* [EXERCISE TASK] Pick out every line in the items below that contains the word "Expand" and copy each one in full.

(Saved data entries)
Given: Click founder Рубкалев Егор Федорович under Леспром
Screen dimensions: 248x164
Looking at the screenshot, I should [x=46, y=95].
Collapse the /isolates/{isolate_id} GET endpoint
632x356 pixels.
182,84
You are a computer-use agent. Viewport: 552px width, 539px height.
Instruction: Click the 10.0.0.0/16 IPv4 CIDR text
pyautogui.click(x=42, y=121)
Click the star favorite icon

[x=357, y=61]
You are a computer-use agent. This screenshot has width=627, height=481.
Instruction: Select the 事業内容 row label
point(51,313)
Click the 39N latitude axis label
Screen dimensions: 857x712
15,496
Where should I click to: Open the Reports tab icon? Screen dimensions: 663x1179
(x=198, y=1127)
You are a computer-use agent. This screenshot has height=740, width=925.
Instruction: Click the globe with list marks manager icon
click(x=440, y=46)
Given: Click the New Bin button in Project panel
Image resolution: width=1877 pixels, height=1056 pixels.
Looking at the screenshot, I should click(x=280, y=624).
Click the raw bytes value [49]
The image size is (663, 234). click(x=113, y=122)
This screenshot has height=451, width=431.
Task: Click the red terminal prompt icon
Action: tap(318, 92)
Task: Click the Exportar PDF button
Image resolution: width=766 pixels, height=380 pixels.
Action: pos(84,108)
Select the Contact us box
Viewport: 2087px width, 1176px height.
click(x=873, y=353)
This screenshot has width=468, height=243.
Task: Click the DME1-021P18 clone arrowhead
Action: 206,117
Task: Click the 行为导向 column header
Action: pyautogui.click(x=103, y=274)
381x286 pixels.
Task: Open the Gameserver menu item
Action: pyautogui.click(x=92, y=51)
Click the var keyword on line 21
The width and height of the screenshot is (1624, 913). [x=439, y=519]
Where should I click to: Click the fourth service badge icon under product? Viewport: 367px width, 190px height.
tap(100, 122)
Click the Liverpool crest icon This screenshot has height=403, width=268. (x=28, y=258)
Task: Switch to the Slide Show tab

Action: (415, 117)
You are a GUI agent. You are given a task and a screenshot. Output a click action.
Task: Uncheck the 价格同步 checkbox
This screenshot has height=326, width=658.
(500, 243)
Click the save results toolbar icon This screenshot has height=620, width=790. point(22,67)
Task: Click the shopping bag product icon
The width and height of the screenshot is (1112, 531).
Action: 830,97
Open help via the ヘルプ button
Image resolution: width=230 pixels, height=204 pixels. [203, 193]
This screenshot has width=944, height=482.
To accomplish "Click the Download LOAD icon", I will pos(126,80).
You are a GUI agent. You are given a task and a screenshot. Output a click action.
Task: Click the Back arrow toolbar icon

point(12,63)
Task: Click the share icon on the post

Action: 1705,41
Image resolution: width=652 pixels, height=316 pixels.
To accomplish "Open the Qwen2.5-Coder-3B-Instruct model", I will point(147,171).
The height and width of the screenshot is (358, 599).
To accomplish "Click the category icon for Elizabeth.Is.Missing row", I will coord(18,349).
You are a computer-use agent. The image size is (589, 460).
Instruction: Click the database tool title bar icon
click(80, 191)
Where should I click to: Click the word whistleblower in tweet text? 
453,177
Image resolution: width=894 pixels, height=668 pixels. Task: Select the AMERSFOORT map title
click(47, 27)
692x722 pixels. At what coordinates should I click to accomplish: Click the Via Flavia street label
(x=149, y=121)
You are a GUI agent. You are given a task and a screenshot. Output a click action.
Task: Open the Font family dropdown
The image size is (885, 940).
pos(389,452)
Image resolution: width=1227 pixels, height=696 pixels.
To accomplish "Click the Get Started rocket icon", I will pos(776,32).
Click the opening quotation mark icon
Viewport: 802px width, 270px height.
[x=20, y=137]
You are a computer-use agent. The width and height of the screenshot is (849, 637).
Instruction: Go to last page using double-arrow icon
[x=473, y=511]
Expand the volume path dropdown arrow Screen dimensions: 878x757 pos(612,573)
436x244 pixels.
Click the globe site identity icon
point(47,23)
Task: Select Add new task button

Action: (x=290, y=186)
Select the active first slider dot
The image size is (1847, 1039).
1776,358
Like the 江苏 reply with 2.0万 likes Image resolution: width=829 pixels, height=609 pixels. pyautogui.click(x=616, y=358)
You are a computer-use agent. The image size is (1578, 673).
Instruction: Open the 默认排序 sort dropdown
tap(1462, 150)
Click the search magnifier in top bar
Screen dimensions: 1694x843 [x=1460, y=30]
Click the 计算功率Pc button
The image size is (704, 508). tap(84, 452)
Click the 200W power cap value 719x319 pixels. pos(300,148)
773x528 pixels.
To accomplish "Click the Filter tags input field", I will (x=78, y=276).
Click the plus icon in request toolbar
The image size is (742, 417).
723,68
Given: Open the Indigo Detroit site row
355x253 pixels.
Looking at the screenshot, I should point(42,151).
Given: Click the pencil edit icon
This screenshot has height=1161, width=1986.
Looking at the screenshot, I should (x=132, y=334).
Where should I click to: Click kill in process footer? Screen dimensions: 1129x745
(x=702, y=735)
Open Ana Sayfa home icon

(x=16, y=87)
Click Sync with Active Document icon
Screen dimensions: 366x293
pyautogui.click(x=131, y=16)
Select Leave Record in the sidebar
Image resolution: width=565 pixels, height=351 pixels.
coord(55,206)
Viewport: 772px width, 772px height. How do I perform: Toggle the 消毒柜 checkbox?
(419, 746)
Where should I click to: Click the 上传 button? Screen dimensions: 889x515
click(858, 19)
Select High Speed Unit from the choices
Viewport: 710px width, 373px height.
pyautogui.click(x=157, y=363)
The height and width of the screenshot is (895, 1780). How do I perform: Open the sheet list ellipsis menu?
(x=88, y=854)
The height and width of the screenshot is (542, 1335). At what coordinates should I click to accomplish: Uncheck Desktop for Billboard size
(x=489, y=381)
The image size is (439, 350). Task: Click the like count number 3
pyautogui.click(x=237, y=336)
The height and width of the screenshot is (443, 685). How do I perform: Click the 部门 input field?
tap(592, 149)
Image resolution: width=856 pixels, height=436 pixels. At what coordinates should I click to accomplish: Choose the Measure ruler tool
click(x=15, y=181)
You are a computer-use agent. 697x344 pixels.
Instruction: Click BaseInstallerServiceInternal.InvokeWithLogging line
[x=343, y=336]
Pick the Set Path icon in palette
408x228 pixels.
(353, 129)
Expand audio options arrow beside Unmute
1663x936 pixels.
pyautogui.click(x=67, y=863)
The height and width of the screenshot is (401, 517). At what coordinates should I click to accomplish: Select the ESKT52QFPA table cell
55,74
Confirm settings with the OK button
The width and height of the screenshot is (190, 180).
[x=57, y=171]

* [EXERCISE RESULT]
Expand the volume path dropdown arrow Screen dimensions: 878x757 pos(612,573)
Expand audio options arrow beside Unmute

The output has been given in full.